L’objectif de cet ouvrage est de sensibiliser le public au parcours difficile d’un·e réfugié·e, et de mieux saisir les conséquences que cela peut avoir sur l’intégration dans un nouvel environnement. Si l’on parle aujourd’hui beaucoup des réfugié·e·s venu·e·s d’Ukraine, si une grande solidarité s’est déployée au niveau étatique et populaire pour leur offrir un accueil de qualité, force est de constater que d’autres populations réfugiées ne bénéficient pas des mêmes avantages.

Puisse Hasan venu d’ailleurs éveiller les consciences, permettre à chaque réfugié·e d’être accueilli·e dignement, et éveiller une curiosité à découvrir l’Autre dans toute sa richesse.

L’ALBUM

Lors d’un orage particulièrement violent, alors qu’Hasan vient d’arriver dans son pays d’accueil, il se réfugie sous une table.
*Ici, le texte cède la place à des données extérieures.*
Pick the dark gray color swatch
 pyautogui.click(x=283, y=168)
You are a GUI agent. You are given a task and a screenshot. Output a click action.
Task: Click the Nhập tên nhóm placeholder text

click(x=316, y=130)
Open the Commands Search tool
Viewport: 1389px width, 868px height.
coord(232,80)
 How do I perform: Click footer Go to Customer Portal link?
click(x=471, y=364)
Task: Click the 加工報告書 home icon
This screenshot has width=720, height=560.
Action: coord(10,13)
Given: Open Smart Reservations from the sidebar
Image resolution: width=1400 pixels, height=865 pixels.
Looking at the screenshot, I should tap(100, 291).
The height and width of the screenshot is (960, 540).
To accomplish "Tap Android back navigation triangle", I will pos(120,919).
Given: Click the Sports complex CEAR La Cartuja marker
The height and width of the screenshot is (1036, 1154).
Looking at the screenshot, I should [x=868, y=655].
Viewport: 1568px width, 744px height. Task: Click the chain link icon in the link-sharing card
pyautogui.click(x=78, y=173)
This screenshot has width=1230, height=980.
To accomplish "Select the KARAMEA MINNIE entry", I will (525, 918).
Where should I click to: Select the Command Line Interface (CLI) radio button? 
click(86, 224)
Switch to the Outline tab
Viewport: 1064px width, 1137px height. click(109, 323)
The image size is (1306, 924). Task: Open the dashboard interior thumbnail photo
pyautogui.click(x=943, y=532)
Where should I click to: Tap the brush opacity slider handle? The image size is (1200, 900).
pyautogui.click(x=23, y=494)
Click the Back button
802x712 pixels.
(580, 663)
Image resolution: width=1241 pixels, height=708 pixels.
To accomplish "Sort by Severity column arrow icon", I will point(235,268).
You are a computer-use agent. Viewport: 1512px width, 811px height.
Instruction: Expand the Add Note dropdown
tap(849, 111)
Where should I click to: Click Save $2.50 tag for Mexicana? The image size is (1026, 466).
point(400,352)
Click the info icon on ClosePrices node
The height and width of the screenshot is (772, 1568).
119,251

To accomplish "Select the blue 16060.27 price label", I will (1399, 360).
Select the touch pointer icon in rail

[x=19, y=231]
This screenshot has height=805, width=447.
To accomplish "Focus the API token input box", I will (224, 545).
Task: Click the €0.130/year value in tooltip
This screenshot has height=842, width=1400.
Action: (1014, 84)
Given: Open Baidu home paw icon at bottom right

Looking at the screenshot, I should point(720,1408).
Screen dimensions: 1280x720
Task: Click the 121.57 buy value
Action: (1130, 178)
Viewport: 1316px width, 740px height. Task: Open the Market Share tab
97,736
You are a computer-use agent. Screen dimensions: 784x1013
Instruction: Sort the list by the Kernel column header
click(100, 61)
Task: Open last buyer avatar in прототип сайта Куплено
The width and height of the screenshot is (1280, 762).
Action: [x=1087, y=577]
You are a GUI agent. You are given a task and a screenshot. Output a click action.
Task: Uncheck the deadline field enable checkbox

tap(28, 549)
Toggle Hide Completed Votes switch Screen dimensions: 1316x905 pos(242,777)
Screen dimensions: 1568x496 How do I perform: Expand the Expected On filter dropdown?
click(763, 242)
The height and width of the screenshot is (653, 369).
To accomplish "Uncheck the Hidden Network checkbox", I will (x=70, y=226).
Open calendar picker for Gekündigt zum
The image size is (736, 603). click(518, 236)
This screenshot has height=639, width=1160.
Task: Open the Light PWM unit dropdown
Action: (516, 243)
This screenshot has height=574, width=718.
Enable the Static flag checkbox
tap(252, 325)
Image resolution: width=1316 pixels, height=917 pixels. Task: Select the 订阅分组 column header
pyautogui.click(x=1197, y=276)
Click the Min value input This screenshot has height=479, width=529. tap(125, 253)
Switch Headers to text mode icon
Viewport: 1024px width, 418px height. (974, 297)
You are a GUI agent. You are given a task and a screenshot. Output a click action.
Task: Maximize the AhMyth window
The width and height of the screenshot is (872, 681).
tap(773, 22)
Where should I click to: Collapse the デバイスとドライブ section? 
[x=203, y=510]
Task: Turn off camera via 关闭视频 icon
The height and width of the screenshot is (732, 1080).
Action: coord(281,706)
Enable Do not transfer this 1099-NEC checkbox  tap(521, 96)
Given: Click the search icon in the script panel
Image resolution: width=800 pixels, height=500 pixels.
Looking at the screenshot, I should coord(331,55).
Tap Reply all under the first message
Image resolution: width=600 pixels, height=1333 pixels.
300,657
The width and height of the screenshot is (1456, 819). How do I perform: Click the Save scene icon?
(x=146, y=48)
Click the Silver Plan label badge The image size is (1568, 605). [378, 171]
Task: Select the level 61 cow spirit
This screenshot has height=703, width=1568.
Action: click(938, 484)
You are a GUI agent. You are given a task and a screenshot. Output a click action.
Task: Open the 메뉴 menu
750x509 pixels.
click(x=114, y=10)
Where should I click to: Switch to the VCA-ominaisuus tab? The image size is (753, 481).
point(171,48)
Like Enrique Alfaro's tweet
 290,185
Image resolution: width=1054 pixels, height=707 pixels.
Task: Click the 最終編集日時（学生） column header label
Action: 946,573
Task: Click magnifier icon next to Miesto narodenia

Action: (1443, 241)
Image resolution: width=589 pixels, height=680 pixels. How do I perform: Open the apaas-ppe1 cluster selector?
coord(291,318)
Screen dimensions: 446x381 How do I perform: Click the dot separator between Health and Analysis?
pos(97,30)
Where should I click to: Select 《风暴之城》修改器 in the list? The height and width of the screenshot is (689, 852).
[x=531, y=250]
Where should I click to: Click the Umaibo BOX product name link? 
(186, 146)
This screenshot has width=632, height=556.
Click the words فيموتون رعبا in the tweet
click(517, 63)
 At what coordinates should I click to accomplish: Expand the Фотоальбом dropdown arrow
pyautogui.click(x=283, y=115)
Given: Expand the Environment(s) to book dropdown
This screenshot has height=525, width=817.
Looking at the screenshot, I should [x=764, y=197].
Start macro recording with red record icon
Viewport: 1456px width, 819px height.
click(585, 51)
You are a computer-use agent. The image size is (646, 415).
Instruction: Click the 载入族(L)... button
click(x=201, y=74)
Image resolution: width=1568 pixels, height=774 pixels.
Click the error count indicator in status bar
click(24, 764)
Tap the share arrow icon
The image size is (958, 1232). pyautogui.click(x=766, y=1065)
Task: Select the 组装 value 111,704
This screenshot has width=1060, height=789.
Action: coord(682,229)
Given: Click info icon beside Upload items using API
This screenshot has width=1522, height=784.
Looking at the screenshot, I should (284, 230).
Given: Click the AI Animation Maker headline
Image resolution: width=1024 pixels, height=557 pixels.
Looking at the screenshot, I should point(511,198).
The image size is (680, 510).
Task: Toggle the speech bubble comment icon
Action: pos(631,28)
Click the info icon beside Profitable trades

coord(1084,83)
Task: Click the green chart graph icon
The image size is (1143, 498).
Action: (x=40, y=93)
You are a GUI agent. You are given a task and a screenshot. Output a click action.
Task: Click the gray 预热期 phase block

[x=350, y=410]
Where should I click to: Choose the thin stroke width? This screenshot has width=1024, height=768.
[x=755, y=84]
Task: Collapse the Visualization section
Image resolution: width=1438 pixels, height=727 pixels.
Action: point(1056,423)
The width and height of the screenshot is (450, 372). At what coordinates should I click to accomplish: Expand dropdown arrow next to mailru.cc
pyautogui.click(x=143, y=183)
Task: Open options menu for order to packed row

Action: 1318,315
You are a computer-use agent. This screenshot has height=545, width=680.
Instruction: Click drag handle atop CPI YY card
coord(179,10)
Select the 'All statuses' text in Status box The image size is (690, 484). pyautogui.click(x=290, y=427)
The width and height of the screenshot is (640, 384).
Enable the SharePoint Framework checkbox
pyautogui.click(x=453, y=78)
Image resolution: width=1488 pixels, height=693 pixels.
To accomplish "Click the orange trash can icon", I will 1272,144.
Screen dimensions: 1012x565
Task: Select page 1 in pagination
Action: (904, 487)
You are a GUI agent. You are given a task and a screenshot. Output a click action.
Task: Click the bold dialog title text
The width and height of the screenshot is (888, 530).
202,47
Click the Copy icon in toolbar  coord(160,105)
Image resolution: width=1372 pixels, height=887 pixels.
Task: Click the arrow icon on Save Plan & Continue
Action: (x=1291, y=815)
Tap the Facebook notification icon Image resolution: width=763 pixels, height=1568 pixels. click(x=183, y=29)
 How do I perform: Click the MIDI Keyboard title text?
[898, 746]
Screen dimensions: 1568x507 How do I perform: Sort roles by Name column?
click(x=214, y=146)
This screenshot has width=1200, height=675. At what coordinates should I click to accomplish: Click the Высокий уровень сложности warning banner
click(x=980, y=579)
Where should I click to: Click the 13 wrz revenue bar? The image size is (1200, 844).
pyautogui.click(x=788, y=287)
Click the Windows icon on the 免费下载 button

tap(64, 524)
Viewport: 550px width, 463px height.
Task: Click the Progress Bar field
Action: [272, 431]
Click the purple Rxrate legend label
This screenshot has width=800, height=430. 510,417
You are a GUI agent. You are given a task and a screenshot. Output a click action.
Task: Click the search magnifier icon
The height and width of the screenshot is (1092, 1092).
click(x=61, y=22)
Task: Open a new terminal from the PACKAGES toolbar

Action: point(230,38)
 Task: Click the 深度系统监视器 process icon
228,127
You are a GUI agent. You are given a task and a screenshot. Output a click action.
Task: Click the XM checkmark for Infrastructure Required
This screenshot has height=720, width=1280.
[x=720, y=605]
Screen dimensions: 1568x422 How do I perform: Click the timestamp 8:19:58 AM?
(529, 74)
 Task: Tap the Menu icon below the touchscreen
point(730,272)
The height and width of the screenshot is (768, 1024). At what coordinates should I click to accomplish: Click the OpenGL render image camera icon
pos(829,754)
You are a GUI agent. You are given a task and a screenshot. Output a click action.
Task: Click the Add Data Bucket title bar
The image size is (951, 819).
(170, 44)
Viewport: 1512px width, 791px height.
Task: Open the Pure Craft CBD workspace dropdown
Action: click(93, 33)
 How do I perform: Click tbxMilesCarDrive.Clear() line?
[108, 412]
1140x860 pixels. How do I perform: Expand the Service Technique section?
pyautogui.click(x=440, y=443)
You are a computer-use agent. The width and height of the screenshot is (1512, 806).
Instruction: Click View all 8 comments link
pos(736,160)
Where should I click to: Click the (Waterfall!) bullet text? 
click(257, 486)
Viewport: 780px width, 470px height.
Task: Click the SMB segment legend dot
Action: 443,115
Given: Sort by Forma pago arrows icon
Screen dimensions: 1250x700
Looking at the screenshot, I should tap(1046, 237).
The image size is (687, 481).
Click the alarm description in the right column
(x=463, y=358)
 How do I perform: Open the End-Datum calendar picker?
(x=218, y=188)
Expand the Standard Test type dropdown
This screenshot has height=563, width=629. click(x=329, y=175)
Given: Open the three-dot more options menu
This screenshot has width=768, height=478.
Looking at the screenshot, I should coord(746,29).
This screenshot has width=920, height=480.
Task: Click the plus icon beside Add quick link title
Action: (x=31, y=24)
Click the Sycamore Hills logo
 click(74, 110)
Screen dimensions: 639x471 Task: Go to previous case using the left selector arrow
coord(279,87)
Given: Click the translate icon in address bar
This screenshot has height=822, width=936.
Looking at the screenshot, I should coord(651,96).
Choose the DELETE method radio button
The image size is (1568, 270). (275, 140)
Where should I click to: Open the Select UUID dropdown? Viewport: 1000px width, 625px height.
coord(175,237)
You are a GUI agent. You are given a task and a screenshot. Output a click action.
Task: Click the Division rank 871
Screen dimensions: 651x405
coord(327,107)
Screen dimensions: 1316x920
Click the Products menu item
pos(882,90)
Loin d’imaginer que les coups de tonnerre réactivent le traumatisme des bombes qui ont détruit la ville de l’enfant, ses camarades se moquent de lui. Hasan est vraiment étrange… Il ne sait pas lire, pas écrire, il mange avec ses doigts, il se cache même sous une table.

Seul le narrateur (ou est-ce une narratrice ?) perçoit la tristesse d’Hasan et lui offre ainsi la possibilité de raconter son histoire. Les confidences partagées permettront au groupe de percevoir différemment cet enfant venu d’ailleurs, de le reconnaître comme individu à part entière, riche de ses expériences, et de mesurer la responsabilité qui est leur pour favoriser une intégration de qualité.

L’AUTEURE

Mary Wenker est pédagogue curative.

Auteure de nombreux supports pédagogiques destinés à faciliter et à encourager le respect de la diversité, elle partage désormais sa vie entre la Suisse (à Fribourg, où elle travaille comme thérapeute) et la Grèce (où elle est engagée depuis 2016 comme bénévole pour soutenir les populations réfugiées).

L’ILLUSTRATRICE

Amélie Buri est illustratrice freelance.

Elle réalise des mandats pour une large clientèle (institutions, hôpitaux, communes vaudoises, presse, entreprises, particuliers) et a signé une dizaine d’albums pour enfants. Ses origines plurielles, ses nombreux voyages et ses engagements à l’étranger l’ont elle aussi sensibilisée à la diversité et au besoin de chacun·e d’être reconnu·e dans son intégrité. Amélie Buri vit et travaille dans le canton de Vaud, en Suisse.

LEUR COLLABORATION

Mary Wenker et Amélie Buri présentent ici leur second album. Le premier, Camille aux papillons (Éditions LEP, 2021), aborde avec finesse la question d’identité de genre et plus largement le respect de la différence.


NOTES

[1] https://asile.ch/2020/04/01/choosehumanity-entre-la-grece-et-la-suisse-une-famille-separee-par-des-frontieres-injustes/

[2] Selon la loi suisse, un mineur non accompagné (MNA) est un jeune migrant qui a moins de 18 ans et n’est pas accompagné d’un adulte responsable de lui selon la loi ou la coutume de son pays d’origine.